Messaging

History

Designing a reliable communication channel between the drone (equipped with an onboard edge computer - Orin Nano) and the ground control station proved to be one of the most critical—and initially frustrating—challenges in the development.

Why Not ROS?

At first glance, the natural choice for robotics communication might seem to be ROS or ROS2, especially considering their ecosystem of message passing, visualization, tools, and standardized messaging protocols. But we made a deliberate decision not to use either.

The main issue stems from ROS being heavily integrated into its own walled ecosystem. Tools like Cartographer, RViz, or rosbag are fantastic within that environment, but poorly maintained outside it. Many open-source packages built for ROS1 are incompatible with newer Python or system libraries, frequently breaking due to outdated dependencies or missing import paths. On top of this, creating custom, ROS-independent bridges for control systems or vision pipelines was a maintenance nightmare—especially with time constraints.

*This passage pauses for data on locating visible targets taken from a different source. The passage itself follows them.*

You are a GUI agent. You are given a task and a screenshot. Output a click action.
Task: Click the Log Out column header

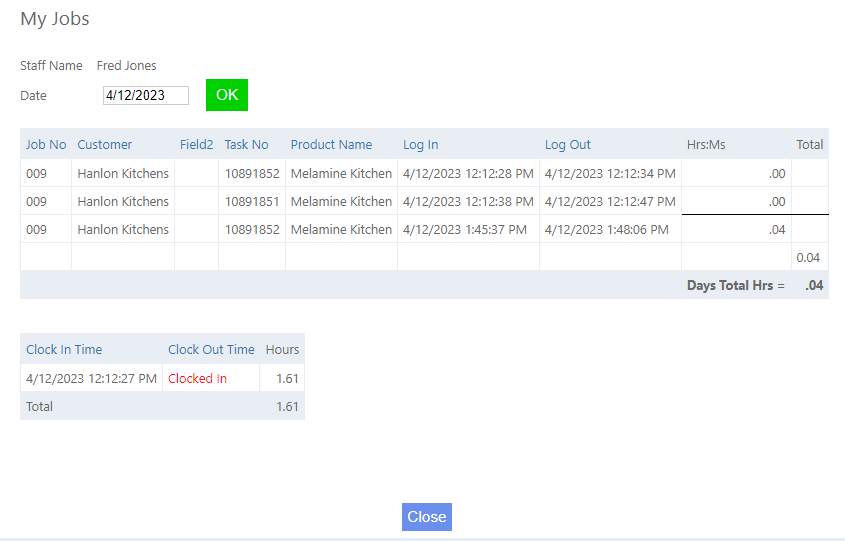pos(568,145)
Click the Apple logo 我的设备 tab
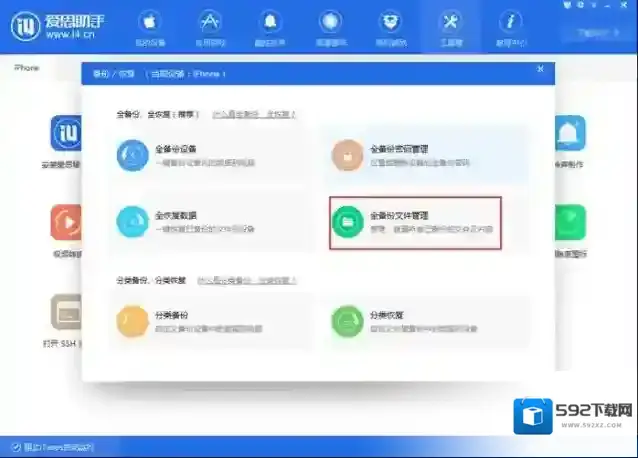The image size is (638, 458). [x=151, y=27]
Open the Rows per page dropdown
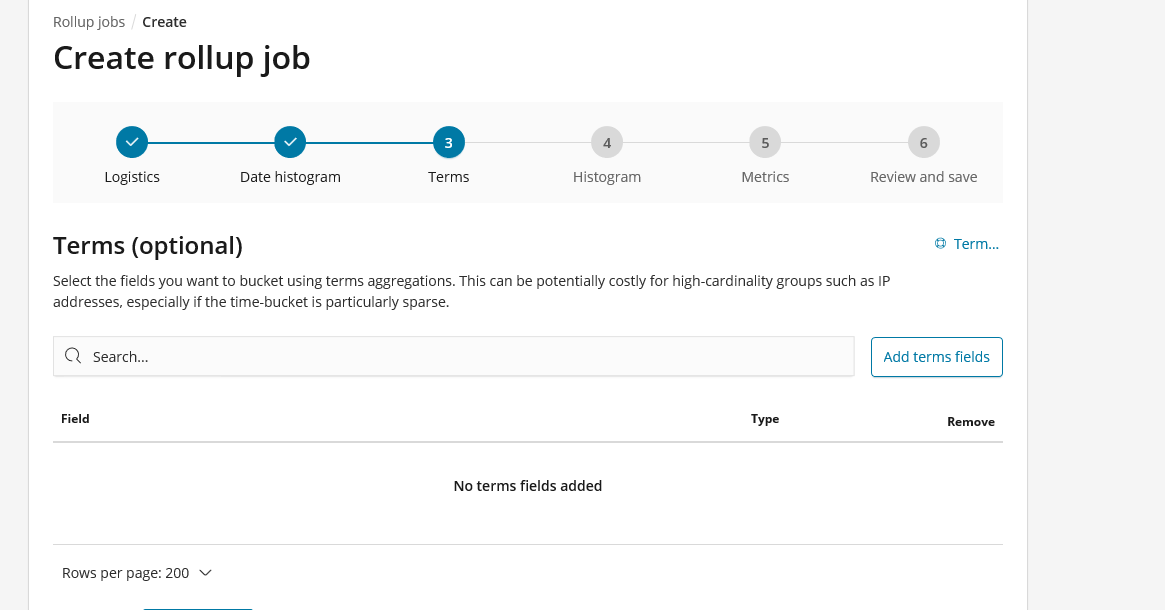Viewport: 1165px width, 610px height. pos(137,572)
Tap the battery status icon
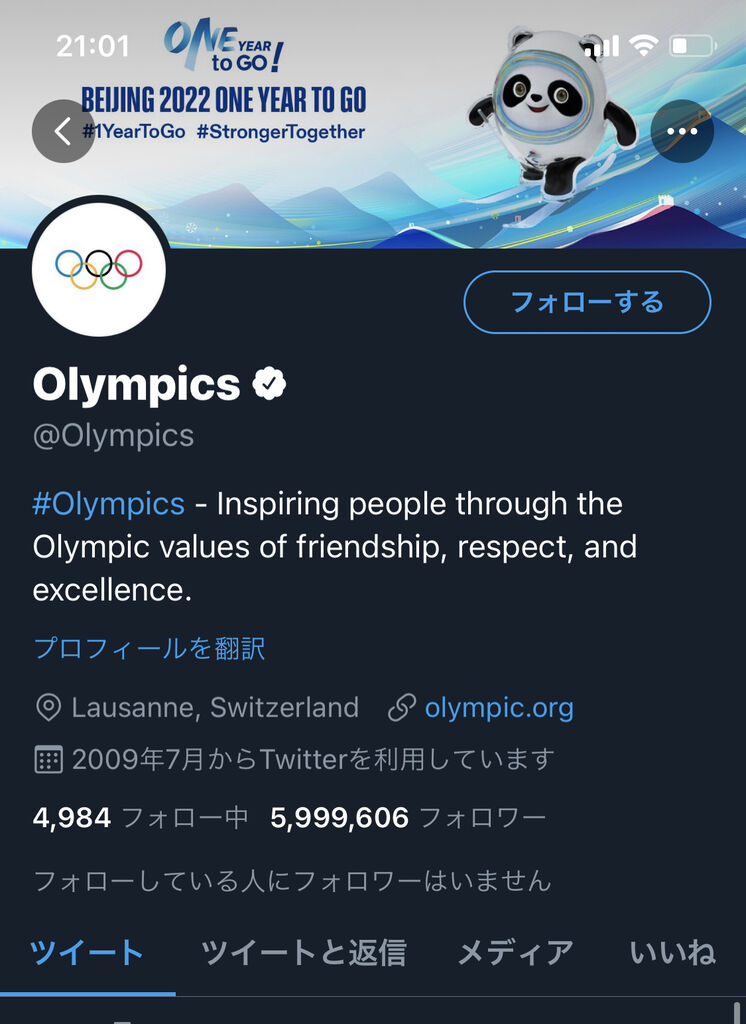Screen dimensions: 746x1024 [692, 45]
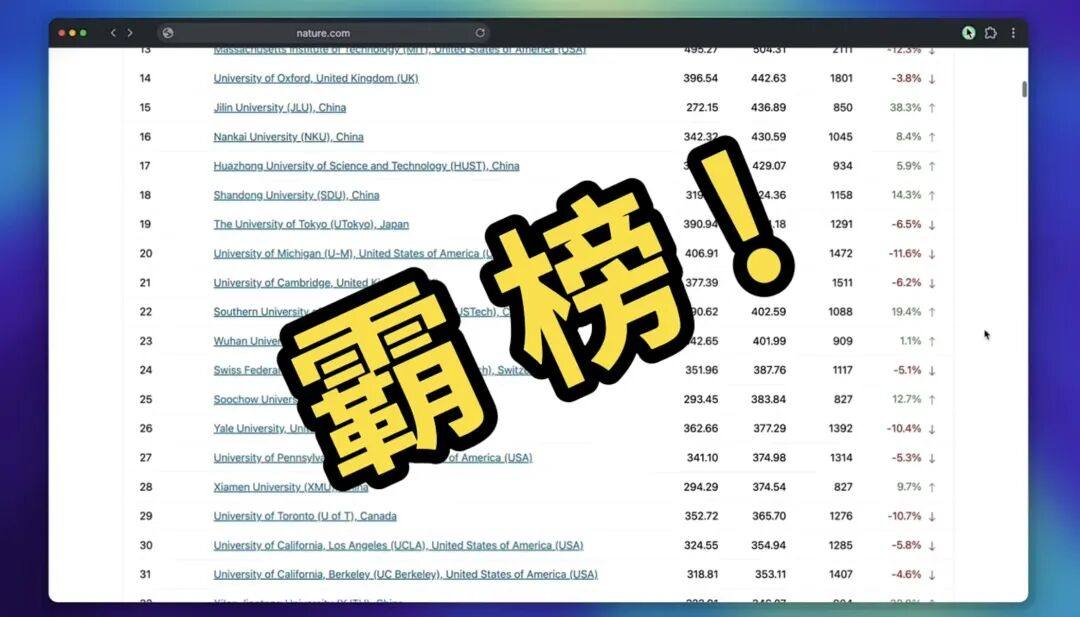Open University of Oxford link
The width and height of the screenshot is (1080, 617).
pyautogui.click(x=315, y=78)
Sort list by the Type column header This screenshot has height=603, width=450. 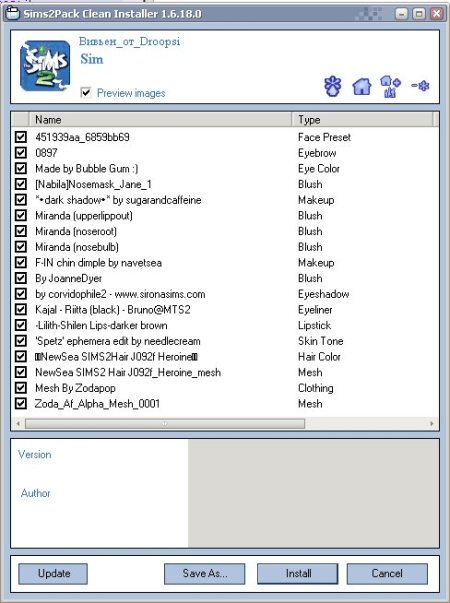point(362,120)
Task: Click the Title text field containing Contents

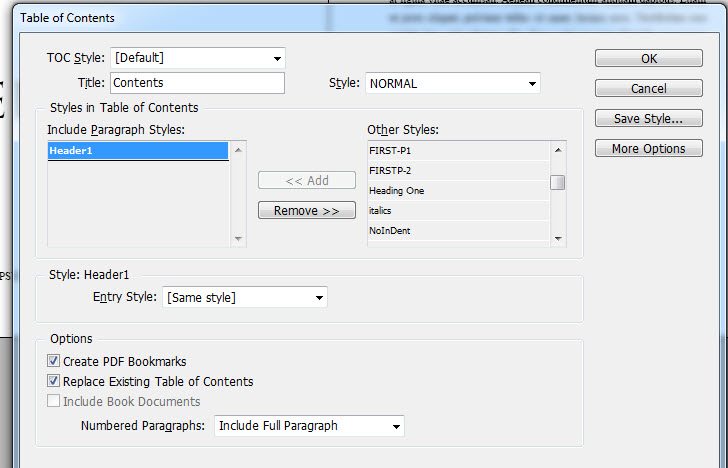Action: (x=197, y=83)
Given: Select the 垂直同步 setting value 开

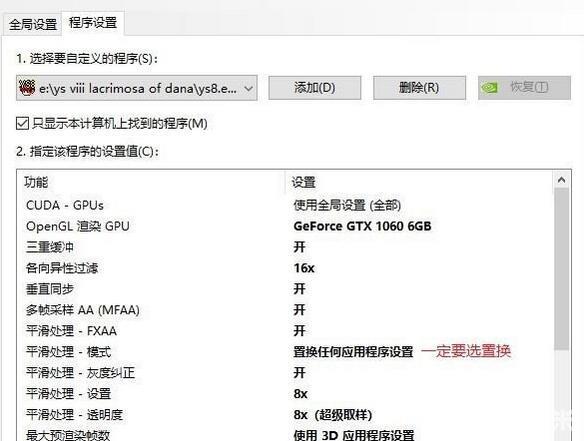Looking at the screenshot, I should pyautogui.click(x=299, y=289).
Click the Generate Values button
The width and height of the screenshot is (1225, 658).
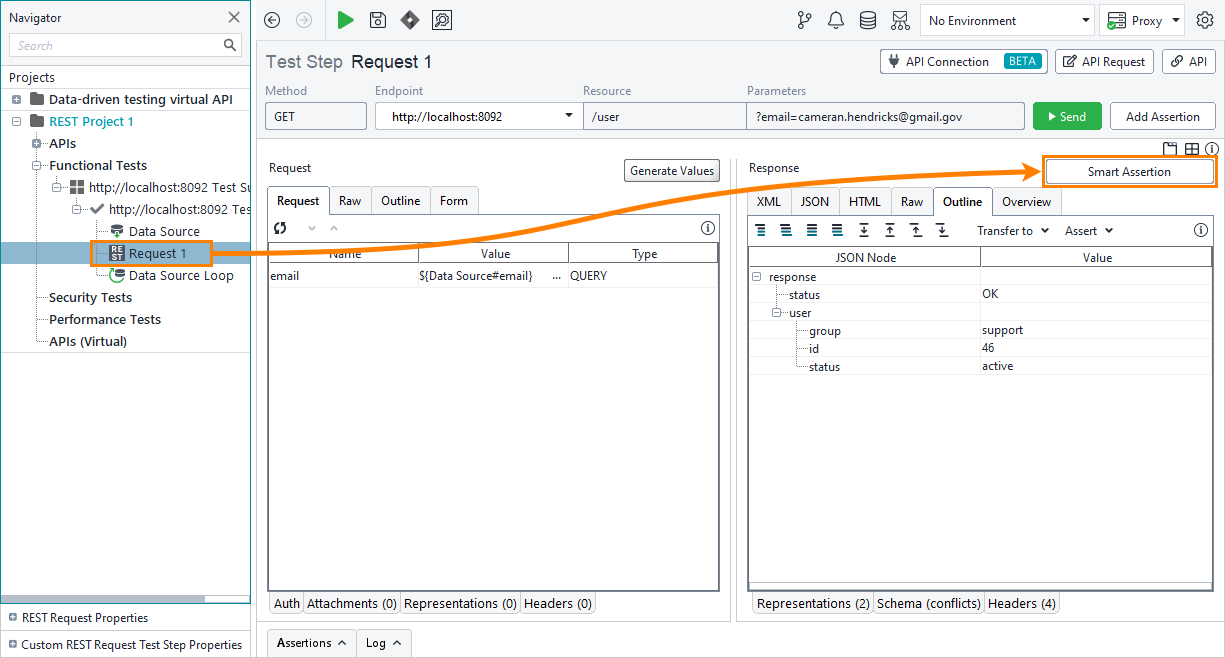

ROS2, while more modern, introduced additional complexity. It no longer uses TCP or UDP sockets directly but instead builds on DDS (Data Distribution Service)—a much heavier, enterprise-level transport layer that we had no intention of debugging or optimizing. Given our tight development cycles and the embedded nature of our project, we needed something leaner, faster to implement, and easier to reason about.

Our Alternative: ZeroMQ

Instead of relying on ROS, we used ZeroMQ (ZMQ)_ instead. ZMQ is known for its simplicity, speed, and flexibility. Its socket-like API made it easy to integrate into our application while adopting the libraries that we are already familiar with, such as OpenCV and PySide, without the overhead of a full robotics middleware.

ZMQ is just a perfect fit: lightweight, flexible, and highly intuitive once you understand its socket types. It abstracts away the messiness of raw sockets and provides robust patterns for distributed systems: Push/Pull, Request/Reply, and the one we eventually settled on—Publisher/Subscriber.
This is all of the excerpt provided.